Diabetes is a major health concern, both in the United States and globally. Research improves understanding of the mechanisms that lead to the development and progression of diabetes, and plays an essential role in the development of treatments, and perhaps someday, a cure.
Laboratory mice play an important, but often overlooked, role in diabetes research.
Laboratory Mice – an Important Part of Biomedical Research
There are four main techniques used in biomedical research: simulation, in vitro, human epidemiological studies, and whole animal models.
Chemical/mechanical/mathematical/computer simulations stimulate ideas about new research directions, so they are often most useful during the preliminary stages of a study. In vitro studies are useful for investigating the single effect of a substance in isolation, and therefore often used during the early and intermediate phases of a trial. Human epidemiological studies involve carefully staged clinical trials using informed human volunteers to test the safety and efficacy of new vaccines or medications.

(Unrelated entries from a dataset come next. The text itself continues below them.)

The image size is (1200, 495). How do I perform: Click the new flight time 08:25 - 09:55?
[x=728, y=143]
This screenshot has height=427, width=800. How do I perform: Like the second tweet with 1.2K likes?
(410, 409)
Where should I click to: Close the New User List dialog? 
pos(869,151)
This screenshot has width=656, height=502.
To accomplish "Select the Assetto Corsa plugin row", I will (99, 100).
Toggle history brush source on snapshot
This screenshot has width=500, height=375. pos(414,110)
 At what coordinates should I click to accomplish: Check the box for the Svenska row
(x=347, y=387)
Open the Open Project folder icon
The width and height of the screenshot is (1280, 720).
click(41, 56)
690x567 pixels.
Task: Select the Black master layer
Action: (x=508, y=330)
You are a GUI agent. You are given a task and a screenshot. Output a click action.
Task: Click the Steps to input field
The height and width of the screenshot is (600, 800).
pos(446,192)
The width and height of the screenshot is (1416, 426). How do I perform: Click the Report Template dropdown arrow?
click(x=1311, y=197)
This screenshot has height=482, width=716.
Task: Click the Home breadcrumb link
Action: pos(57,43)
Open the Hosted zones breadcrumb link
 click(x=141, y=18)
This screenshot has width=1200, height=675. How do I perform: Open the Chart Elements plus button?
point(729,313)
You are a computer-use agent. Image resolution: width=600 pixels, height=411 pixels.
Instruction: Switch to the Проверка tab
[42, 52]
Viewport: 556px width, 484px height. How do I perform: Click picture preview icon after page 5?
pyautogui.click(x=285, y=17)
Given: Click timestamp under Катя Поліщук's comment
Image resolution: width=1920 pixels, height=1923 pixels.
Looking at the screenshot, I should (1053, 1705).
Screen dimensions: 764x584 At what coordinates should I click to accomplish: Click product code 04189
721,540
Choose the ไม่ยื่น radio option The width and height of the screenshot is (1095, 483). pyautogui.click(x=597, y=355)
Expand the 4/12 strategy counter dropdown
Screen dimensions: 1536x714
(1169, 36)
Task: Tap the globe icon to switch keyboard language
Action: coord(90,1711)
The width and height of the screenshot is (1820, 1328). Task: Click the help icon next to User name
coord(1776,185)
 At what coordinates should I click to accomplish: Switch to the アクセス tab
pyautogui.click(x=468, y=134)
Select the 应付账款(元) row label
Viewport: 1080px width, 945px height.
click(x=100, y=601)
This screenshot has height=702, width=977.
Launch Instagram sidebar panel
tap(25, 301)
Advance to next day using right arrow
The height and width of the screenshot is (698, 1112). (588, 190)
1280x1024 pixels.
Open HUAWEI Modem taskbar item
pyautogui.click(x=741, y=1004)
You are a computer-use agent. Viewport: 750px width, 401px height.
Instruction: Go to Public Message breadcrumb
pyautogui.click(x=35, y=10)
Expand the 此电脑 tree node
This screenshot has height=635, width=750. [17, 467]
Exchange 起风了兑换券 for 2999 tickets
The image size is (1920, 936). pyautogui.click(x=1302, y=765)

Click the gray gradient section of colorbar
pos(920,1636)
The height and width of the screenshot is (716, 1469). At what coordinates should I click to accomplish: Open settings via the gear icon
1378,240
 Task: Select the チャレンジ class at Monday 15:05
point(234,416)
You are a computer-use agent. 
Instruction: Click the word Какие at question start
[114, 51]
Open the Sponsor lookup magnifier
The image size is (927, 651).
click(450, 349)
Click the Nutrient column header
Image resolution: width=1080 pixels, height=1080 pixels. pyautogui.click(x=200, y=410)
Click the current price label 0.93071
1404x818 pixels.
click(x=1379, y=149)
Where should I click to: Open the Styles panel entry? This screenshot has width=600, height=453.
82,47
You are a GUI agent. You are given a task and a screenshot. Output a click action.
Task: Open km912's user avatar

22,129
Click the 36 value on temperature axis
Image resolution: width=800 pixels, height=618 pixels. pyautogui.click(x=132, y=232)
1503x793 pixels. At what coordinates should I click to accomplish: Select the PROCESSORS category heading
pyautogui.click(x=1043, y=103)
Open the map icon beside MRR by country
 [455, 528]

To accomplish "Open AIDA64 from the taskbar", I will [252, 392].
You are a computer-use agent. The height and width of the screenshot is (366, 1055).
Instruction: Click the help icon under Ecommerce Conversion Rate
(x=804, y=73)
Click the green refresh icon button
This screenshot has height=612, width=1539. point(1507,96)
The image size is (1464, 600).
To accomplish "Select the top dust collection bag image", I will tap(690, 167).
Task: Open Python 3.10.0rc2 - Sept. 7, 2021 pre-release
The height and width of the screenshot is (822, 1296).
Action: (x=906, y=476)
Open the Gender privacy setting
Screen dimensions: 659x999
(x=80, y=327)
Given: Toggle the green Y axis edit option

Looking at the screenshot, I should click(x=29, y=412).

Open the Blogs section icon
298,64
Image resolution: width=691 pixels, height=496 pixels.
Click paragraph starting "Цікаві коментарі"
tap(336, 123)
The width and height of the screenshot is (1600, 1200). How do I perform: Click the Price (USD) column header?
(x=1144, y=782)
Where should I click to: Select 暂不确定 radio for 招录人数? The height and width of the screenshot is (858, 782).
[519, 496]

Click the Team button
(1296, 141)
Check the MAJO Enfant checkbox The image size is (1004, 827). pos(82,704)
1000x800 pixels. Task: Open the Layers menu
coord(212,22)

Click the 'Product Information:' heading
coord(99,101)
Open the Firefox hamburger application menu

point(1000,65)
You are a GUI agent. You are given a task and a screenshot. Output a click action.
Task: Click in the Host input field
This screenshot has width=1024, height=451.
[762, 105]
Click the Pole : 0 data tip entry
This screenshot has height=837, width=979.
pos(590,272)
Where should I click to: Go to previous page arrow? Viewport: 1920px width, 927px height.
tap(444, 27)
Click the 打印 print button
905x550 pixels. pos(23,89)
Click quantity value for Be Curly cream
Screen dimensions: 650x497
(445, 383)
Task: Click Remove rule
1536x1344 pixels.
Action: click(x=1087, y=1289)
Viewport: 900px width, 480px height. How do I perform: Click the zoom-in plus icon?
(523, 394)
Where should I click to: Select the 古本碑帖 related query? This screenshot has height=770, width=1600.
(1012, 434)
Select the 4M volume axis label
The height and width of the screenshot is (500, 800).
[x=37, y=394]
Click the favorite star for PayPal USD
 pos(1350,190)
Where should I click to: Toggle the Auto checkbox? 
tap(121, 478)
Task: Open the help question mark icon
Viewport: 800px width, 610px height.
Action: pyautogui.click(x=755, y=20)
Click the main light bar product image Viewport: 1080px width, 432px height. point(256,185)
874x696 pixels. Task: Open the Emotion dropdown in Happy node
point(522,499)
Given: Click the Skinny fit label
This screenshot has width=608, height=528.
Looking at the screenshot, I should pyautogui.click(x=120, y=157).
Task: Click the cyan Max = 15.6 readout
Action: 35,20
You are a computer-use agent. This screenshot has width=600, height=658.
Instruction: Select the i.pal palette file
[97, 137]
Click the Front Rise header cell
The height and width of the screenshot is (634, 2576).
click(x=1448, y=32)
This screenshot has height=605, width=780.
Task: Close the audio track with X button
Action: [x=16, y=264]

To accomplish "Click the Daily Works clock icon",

Whole animal models, such as mice and pigs, provides the best surrogates for humans in the lab. Because these animals share the same cells, tissues and organs as humans, they offer the best indicator of how humans will react to a new diabetes drug or medical treatment.
Mice are the principle mammalian animal model used in human health research, particularly in diabetes research, for a number of reasons. Mice are attractive for use in the lab in general because establishing and maintaining a mouse research colony is relatively easy and inexpensive. Mice also have short lives and breed quickly, which gives researchers the opportunity to observe multiple generations at once or view the results of genetic changes over multiple generations in a short amount of time.
Mouse genes are easy to manipulate to achieve a desired condition. Certain conditions may be chemically or surgically induced for mouse studies. The endocrine system of mice is similar to that of humans, so mice can develop both type 1 and type 2 diabetes.
Autoimmune destruction of the pancreatic beta cells leading to lack of insulin production is the main characteristic of type 1 diabetes. A number of different mechanisms can cause this deficiency in animal models, including chemical ablation of the beta cells and breeding rodents that spontaneously develop autoimmune diabetes.
Insulin resistance is the characteristic feature of type 2 diabetes. Researchers can use mice to model type 2 diabetes in both non-obese and obese animal models that possess varying degrees of insulin resistance and beta cell failure.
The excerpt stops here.